There is a card on my refrigerator, given to me by a dear friend right after my breakup, that says, “Hang in there. It is astonishing how short a time it can take for very wonderful things to happen.” The past month has been a testament to how true this is.
A month ago I was despairing. I was more than three years into a job that usually held new attorneys for a year or two and had well surpassed burnout status. I was living in the same apartment that my boyfriend (basically fiance) of three years had moved out of two months before. A mausoleum, despite all my efforts at making it my own.
And so small was our city that every time I left my house, I was nearly guaranteed to either run into my ex or someone affiliated with him. Then. Then, I received an email from a friend and colleague of mine who I had told about the breakup and that I was thinking about moving back to the Bay. She had received a job notification from a friend for a great public interest organization and urged me to apply. I did. I had an interview a week later and two days later was offered the job. Then the house hunt. In one month I managed to acquire a job doing the impact litigation I have been yearning for and an absolutely awesome apartment in what has become a very desirable part of the Bay Area. The sweet amazing universe. I am simply saturated with gratitude. I am also certain that this experience, of things falling into place exactly as they should, is not unique to me.
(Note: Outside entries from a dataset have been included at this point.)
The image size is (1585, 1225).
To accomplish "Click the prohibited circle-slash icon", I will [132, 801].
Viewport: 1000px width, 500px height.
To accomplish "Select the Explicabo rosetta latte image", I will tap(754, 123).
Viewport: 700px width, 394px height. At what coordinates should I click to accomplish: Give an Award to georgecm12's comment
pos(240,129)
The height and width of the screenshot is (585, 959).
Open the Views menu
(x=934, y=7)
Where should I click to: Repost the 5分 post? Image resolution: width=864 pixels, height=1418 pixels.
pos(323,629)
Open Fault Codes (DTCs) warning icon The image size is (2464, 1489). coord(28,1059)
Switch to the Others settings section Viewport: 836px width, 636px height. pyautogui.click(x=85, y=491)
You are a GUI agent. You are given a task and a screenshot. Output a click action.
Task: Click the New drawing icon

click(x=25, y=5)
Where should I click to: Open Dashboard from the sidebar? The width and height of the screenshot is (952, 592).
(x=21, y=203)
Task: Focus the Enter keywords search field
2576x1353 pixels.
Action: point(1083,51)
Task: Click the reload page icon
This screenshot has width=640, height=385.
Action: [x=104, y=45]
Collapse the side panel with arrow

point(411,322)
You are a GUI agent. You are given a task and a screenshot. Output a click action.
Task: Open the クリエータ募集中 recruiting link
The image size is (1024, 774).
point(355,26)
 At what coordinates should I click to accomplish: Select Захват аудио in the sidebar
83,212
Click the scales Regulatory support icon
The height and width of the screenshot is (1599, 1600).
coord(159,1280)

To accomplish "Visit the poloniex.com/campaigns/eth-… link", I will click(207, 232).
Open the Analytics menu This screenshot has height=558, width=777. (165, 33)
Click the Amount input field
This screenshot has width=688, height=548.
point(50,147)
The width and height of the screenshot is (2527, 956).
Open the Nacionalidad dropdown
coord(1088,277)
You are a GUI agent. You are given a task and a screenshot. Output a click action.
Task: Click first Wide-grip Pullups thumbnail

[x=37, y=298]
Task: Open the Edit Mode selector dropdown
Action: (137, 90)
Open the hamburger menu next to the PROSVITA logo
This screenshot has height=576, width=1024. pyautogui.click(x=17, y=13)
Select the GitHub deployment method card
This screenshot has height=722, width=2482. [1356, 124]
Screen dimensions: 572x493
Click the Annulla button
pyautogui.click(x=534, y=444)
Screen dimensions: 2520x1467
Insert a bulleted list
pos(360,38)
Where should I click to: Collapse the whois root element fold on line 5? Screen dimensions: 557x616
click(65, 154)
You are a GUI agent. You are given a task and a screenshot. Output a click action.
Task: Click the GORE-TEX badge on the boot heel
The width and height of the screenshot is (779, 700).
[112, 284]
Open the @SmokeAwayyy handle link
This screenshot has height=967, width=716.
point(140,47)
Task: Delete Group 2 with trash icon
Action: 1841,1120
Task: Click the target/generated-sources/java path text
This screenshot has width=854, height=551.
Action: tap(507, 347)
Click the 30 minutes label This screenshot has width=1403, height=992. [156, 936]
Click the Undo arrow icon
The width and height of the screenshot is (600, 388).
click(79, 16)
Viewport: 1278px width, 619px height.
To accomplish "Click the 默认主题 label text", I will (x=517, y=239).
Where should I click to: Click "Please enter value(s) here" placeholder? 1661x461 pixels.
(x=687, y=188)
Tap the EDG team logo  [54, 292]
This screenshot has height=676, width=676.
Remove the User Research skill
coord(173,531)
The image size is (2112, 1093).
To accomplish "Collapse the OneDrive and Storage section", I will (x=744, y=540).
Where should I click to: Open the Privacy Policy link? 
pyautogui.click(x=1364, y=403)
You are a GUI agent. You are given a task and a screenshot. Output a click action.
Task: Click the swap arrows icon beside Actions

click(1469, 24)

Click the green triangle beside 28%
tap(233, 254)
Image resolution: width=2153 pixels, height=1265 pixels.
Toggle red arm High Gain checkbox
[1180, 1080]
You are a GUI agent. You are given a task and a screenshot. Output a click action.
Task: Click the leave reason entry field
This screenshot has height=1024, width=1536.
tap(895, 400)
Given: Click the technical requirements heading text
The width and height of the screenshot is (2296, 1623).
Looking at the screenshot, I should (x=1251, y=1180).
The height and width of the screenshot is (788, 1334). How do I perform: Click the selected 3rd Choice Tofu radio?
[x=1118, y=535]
I have started a new chapter of my life. I am thrilled and excited and certain about this. But of course, there are parts of that last section that have stuck with me. When I was conducting the walk-through of my apartment before leaving Sacramento, my landlord offered me time to just walk-around. “Say goodbye” she said. I took her up on her offer. And as I paced the empty rooms, I had the most profound sense that I was walking head-on into my future and away from the life I had envisioned. It was a sliding doors moment.
I am still amazed at how real that other life feels. How real that other Deborah feels. How I can almost imagine driving back to Sacramento and having it there, like I never left. My ex gardening in the back, our apartment full of projects and stacks of things we had never found a home for.
Cheryl Strayed captures this feeling so beautifully. She said, “I’ll never know, and neither will you, of the life you don’t choose. We’ll only know that whatever that sister life was, it was important and beautiful and not ours. It was the ghost ship that didn’t carry us. There’s nothing to do but salute it from the shore.”
So I salute it. From Oakland. I honor its existence in some other realm and turn back to the life I’m leading now. This new chapter. In its beautiful infancy.